++++ PROVIDED DATA

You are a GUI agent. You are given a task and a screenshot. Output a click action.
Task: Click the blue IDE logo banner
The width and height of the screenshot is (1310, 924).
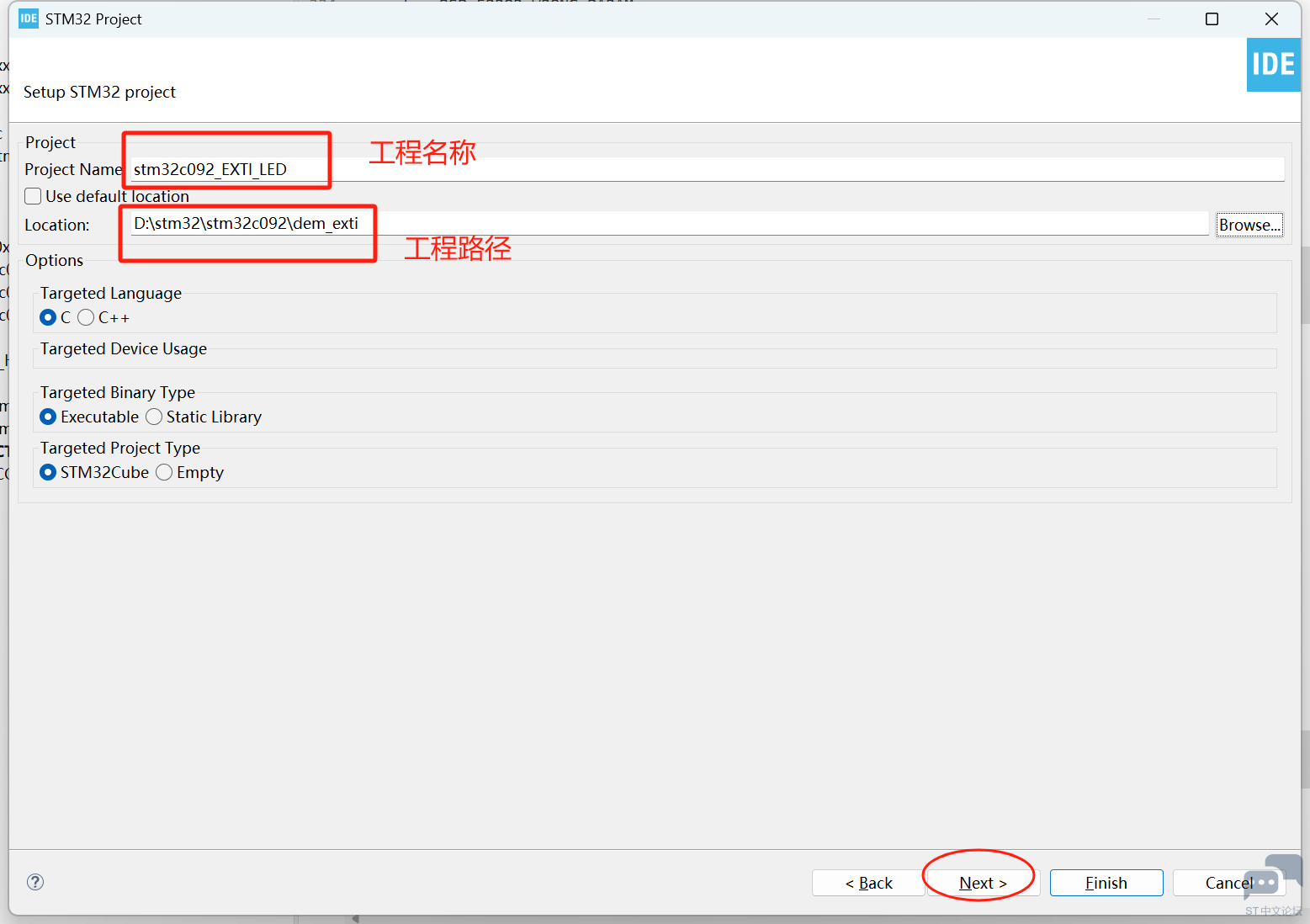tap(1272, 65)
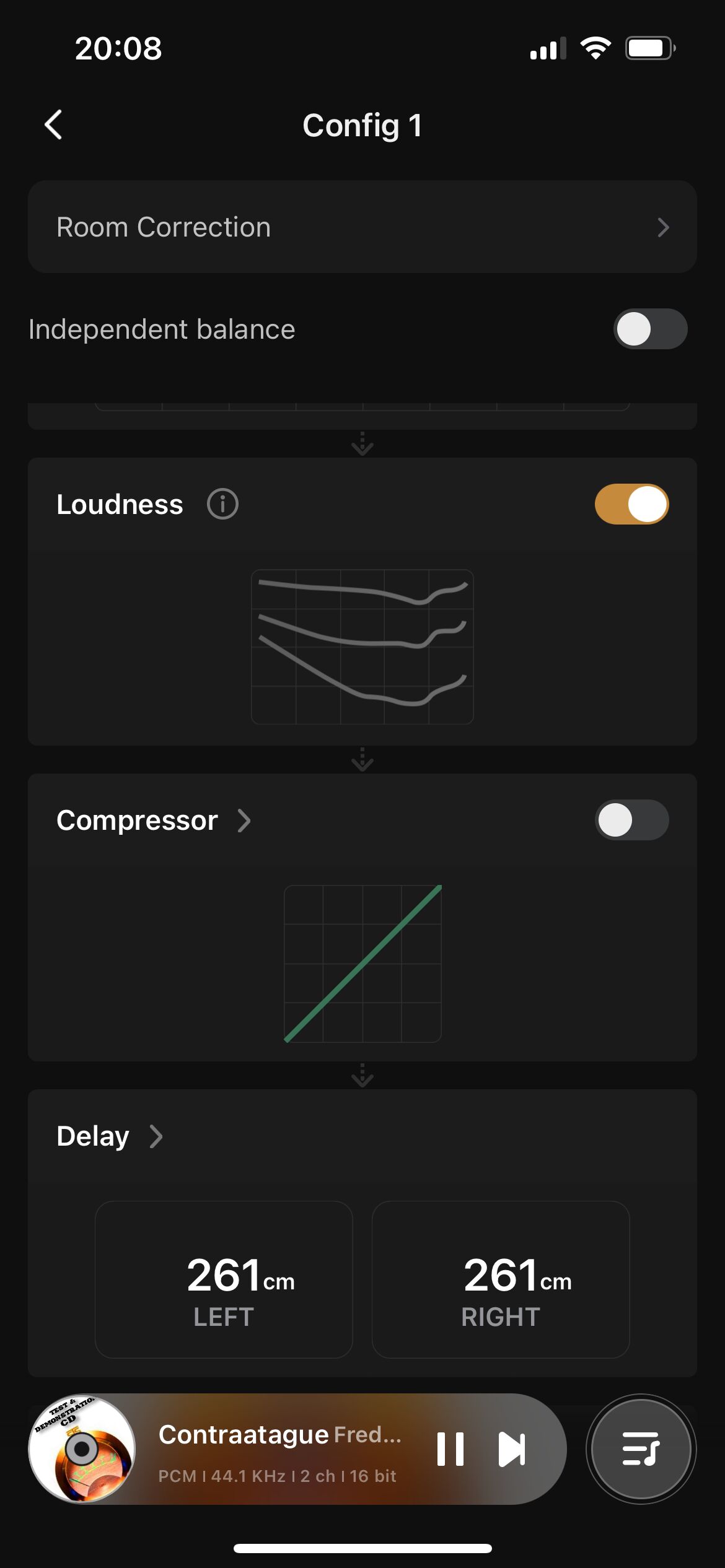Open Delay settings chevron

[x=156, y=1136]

++++++++

EXERCISE OBJECTIVE
Copy the material shown above in full and exactly. Skip the pictures.

RESULT FOR THIS TASK
You are a GUI agent. You are given a task and a screenshot. Output a click action.
Task: Click the blue IDE logo banner
The width and height of the screenshot is (1310, 924).
tap(1272, 65)
Open Delay settings chevron

[x=156, y=1136]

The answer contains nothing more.